On countering Kalnins' arguments, he resorts to outmoded and overwrought concerns, positing that the security of the West is at stake over the matter; that the West needs the cooperation of Russia "...now more than ever..."; that with the Baltics in NATO, the alliance would have the potential to deploy nuclear weapons within 150 kilometers of St. Petersburg (nuclear weapons in the Baltics?); and, how "...sensitive the Russians still are about territories they once ruled."

Hardly a valid or legitimate concept in the bunch.

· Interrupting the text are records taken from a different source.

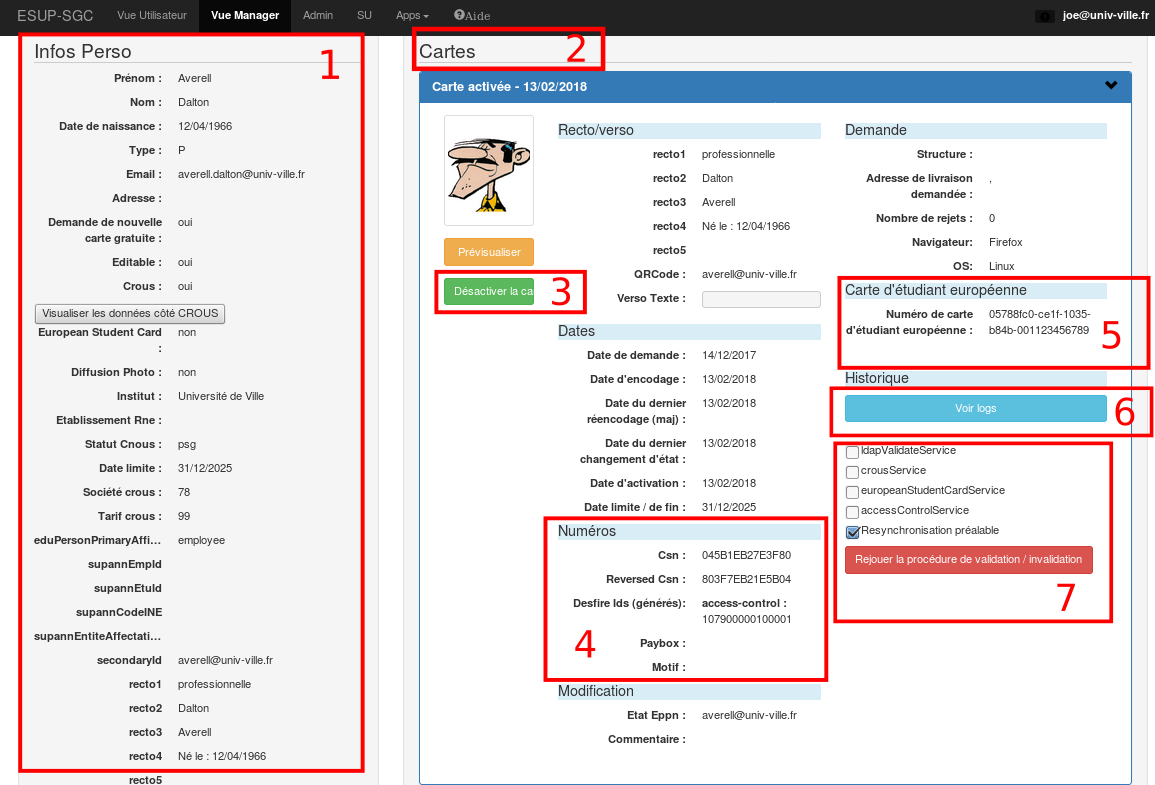The width and height of the screenshot is (1155, 785).
Task: Click the Verso Texte input field
Action: (x=761, y=299)
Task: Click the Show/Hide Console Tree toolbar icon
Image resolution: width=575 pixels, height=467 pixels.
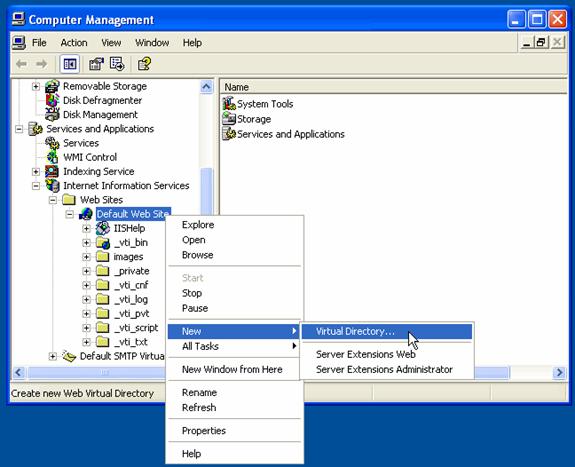Action: click(70, 64)

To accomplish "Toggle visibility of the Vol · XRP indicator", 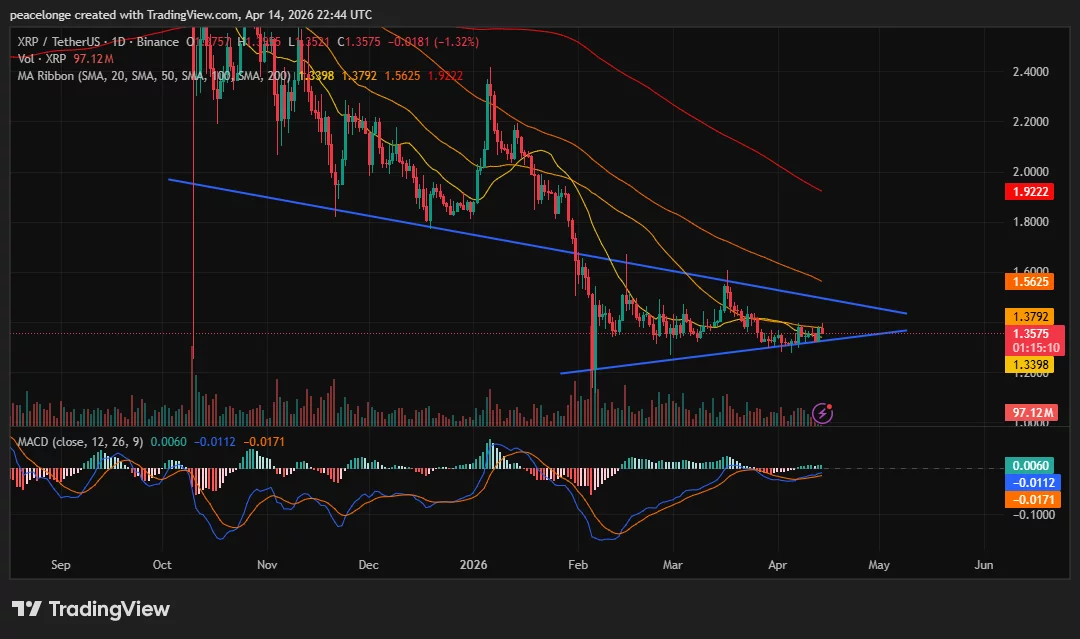I will click(x=40, y=58).
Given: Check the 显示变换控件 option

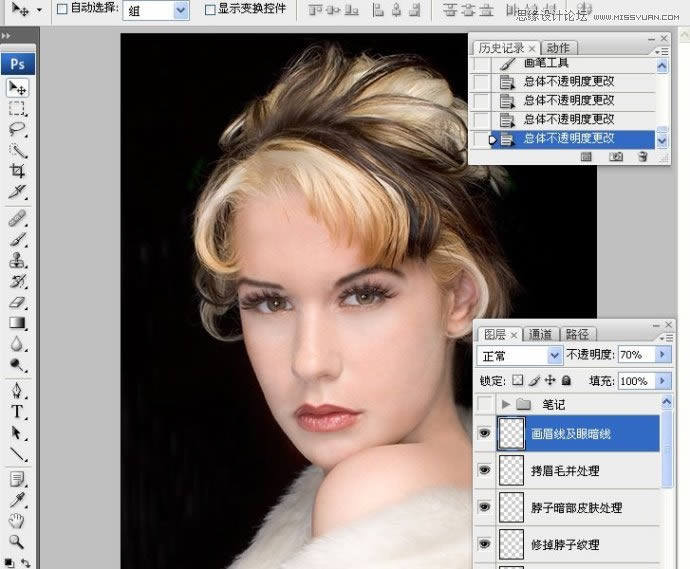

Continuing in much the same vein, Tayler takes Kristovskis to task on the Russian minority issue. He argues that it is the Baltic Russians' perception of how they are being treated, not the opinions of the OSCE, that would constitute a problem for NATO.

In addition, Tayler schools Kristovskis on the West's relationship with Russia, concluding that "...Russian suspicion of the West shows no signs of abating...."

Tayler acknowledges the Gecys letter without cogent comment.

This debate in The Atlantic Monthly on Baltic admission to NATO should be welcomed and Tayler is to be recommended for his efforts. Most of his arguments, however, are more in the realm of supposition, and practically all are worst-case scenarios.

As Kristovskis said in his letter, "If Tayler's article opposing the Baltic states' membership in NATO represents the strongest case to be made against NATO enlargement, my confidence that Latvia will soon join the alliance has been increased."